**WHAT IS NEEDED:** For this exercise, reproduce the entries below exactly, but only from the line containing "Screen dimensions: 916x786" through the line containing "Switch to the 响应 tab", both included.

**STUDY MATERIAL:**
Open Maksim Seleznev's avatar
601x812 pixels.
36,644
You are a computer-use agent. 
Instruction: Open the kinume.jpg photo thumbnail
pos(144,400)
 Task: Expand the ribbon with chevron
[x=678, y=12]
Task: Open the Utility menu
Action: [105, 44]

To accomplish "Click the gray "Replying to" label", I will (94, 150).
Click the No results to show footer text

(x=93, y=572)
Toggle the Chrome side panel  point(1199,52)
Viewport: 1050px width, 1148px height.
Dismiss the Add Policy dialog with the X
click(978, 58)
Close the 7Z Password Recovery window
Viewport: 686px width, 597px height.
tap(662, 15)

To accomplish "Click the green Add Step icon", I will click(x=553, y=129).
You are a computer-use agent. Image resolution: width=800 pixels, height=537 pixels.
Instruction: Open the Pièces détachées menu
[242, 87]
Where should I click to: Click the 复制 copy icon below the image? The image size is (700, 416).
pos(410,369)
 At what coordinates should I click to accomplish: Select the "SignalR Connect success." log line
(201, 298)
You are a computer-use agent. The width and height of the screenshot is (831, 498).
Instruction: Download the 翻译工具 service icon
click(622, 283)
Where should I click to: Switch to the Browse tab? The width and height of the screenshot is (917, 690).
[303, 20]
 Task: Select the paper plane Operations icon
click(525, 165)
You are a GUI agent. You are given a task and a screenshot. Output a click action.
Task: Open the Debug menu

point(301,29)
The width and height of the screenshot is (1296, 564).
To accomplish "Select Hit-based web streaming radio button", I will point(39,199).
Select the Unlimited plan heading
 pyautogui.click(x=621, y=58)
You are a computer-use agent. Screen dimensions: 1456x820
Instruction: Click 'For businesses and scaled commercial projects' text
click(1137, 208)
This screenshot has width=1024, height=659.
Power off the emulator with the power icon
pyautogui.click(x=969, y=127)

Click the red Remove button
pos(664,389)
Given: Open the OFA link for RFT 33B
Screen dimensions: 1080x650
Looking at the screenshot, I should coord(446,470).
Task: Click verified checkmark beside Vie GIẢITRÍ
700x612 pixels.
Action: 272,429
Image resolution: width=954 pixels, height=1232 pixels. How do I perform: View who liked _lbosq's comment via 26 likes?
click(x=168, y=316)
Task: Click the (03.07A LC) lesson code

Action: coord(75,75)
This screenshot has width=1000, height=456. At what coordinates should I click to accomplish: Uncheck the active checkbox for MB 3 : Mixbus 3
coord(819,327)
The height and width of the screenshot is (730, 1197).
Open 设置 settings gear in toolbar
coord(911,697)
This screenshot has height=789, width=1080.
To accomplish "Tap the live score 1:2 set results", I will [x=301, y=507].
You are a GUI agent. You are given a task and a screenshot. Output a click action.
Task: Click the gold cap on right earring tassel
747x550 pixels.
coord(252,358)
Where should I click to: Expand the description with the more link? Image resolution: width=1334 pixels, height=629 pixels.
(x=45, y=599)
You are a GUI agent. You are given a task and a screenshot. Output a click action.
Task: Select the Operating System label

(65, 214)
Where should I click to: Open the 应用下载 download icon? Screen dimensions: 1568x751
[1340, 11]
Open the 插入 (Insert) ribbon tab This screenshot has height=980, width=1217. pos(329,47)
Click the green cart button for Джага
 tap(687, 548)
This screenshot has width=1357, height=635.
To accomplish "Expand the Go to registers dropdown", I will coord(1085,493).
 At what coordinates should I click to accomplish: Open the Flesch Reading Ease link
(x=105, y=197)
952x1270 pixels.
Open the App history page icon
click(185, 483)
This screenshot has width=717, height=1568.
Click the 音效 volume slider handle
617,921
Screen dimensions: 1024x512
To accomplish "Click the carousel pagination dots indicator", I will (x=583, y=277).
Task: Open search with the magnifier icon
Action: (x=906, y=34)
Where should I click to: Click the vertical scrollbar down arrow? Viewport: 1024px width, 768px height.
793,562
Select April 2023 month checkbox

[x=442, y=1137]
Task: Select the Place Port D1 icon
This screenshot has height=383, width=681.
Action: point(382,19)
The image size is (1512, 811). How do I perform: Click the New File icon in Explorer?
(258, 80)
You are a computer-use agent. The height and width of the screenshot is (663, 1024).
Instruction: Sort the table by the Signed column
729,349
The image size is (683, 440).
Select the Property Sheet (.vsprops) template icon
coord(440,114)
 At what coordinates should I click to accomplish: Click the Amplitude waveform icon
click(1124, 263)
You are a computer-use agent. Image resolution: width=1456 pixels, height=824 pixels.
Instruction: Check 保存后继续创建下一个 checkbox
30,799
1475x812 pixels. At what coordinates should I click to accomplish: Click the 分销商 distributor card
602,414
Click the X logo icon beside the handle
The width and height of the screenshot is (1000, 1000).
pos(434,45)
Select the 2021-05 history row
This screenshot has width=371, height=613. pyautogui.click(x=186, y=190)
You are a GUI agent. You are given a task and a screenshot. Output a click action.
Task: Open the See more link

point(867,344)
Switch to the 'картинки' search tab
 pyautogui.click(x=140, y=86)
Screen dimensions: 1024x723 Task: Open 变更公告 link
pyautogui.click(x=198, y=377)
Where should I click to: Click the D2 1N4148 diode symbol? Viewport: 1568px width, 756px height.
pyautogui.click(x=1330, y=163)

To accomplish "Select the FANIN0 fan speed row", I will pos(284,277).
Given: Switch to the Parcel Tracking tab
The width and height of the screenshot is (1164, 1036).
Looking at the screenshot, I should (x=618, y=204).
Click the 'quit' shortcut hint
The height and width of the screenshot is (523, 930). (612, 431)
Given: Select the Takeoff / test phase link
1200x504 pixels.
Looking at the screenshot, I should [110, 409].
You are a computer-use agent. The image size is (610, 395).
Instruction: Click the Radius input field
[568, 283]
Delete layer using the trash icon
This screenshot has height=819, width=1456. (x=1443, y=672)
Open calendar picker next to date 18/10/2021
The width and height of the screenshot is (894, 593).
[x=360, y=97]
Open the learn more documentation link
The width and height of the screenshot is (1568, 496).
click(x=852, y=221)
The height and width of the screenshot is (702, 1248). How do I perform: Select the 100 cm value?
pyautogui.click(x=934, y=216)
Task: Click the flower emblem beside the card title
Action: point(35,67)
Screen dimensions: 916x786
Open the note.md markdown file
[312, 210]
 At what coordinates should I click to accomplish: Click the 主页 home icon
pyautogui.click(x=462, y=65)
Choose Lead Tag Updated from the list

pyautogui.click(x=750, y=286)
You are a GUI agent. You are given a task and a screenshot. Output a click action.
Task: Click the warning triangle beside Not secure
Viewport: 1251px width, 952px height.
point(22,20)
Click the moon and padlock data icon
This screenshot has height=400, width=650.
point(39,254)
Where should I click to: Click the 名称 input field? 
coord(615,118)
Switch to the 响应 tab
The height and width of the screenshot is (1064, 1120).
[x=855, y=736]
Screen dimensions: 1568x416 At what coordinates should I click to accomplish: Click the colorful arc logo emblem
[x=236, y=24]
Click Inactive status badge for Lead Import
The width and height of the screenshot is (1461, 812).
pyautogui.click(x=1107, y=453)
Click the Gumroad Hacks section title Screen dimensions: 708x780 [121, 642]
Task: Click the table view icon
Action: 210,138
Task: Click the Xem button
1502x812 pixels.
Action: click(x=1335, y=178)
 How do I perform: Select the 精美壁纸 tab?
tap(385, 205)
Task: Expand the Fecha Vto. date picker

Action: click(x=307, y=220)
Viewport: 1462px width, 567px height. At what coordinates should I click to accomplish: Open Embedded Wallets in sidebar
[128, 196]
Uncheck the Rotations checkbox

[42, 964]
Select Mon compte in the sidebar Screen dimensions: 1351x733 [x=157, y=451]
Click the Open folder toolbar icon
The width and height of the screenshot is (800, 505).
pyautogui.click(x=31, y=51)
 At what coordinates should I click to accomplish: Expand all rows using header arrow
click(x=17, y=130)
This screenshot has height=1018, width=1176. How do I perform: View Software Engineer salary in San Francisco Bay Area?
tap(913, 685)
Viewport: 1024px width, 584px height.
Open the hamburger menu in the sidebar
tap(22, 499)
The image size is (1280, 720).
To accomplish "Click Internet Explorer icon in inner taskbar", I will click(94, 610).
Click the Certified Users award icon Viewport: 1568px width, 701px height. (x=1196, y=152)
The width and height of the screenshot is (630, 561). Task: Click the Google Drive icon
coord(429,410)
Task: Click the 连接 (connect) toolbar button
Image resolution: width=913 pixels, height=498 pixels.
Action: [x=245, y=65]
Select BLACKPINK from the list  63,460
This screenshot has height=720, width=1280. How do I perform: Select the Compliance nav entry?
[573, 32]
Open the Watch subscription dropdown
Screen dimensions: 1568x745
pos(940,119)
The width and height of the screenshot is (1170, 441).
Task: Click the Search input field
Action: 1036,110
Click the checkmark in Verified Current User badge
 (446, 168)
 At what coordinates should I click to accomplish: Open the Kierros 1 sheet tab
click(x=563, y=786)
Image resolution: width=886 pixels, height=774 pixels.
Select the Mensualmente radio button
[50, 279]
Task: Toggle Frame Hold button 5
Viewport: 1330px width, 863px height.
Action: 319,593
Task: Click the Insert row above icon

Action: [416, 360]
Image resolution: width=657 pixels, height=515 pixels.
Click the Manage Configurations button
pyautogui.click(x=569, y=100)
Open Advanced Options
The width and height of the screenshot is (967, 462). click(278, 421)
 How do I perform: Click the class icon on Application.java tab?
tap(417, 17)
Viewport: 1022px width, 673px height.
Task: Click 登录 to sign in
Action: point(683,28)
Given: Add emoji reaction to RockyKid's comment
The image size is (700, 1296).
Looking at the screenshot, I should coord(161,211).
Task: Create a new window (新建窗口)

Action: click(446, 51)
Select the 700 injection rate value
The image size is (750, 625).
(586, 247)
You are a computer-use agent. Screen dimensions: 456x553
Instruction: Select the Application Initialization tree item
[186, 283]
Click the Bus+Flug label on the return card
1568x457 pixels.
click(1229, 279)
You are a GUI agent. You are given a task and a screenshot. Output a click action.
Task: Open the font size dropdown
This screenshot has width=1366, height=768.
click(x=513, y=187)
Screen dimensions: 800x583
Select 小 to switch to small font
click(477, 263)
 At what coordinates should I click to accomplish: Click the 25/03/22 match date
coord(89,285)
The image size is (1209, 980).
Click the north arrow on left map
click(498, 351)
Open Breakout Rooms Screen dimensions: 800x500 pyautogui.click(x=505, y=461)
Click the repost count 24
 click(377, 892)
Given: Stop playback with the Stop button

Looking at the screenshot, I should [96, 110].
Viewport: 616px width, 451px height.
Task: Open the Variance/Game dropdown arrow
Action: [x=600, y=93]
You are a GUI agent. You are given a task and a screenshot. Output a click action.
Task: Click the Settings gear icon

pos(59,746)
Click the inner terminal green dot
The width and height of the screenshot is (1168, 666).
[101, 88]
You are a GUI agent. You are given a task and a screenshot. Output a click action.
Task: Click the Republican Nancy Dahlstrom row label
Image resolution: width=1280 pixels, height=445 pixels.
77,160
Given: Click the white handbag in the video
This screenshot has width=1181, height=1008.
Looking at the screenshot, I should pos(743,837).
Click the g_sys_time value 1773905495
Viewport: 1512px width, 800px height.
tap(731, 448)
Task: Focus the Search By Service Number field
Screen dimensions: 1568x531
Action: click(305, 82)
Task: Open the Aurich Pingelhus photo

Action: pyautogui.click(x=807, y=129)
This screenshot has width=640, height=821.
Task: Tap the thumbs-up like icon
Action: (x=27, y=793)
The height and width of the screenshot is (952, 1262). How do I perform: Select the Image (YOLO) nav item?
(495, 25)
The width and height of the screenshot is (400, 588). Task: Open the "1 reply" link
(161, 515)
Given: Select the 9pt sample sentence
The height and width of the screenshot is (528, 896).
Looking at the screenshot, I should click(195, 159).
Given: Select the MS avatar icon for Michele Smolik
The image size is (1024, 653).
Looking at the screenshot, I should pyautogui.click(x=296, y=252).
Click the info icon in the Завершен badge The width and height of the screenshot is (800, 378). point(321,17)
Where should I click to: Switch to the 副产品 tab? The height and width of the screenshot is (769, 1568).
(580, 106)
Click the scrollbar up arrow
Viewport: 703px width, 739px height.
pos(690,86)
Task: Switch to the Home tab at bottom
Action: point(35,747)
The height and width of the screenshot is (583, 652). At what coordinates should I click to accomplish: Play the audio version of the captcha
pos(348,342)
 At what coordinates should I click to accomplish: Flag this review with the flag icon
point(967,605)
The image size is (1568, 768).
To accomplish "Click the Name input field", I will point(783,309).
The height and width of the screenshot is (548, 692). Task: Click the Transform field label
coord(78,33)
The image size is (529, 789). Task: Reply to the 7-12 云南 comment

**RESPONSE FOR THIS EXERCISE:**
Screen dimensions: 916x786
Open the note.md markdown file
[312, 210]
 At what coordinates should I click to accomplish: Click the 主页 home icon
pyautogui.click(x=462, y=65)
Choose Lead Tag Updated from the list

pyautogui.click(x=750, y=286)
You are a GUI agent. You are given a task and a screenshot. Output a click action.
Task: Click the warning triangle beside Not secure
Viewport: 1251px width, 952px height.
point(22,20)
Click the moon and padlock data icon
This screenshot has height=400, width=650.
point(39,254)
Where should I click to: Click the 名称 input field? 
coord(615,118)
Switch to the 响应 tab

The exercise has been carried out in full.